(Screenshot grounding data)
........

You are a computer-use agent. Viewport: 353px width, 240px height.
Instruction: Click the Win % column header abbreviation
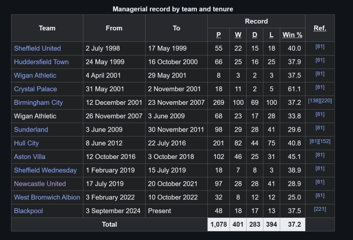292,35
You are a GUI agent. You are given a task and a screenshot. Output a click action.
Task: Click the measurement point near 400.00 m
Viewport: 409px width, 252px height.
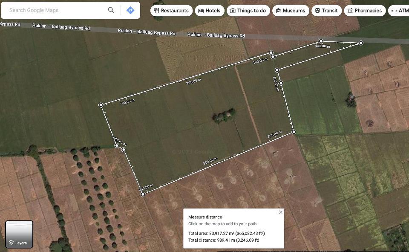[x=321, y=42]
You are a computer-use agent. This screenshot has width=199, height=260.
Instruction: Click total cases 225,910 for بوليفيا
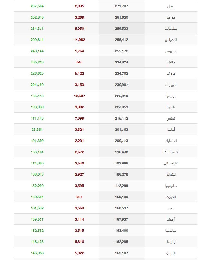(x=122, y=96)
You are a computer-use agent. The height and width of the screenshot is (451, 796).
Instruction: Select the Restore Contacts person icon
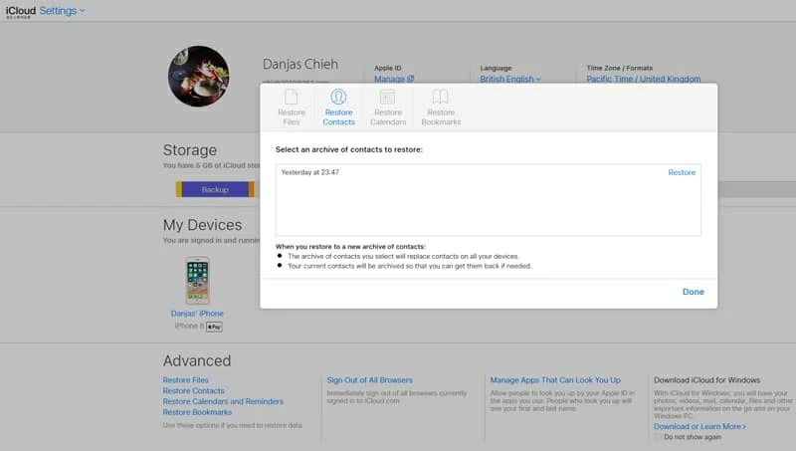point(338,98)

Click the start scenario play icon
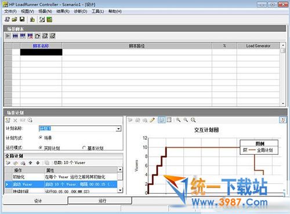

........

▶ _Required action_: Would you transcribe the lines above exactly, going from the line bearing "Task: Click the" through the line bearing "You are a computer-use agent. The", and drop the pictures from the copy?

▶ _The answer_:
Task: Click the measurement point near 400.00 m
Viewport: 409px width, 252px height.
[x=321, y=42]
You are a computer-use agent. This screenshot has width=199, height=260.
Instruction: Click total cases 225,910 for بوليفيا
(x=122, y=96)
You are a computer-use agent. The height and width of the screenshot is (451, 796).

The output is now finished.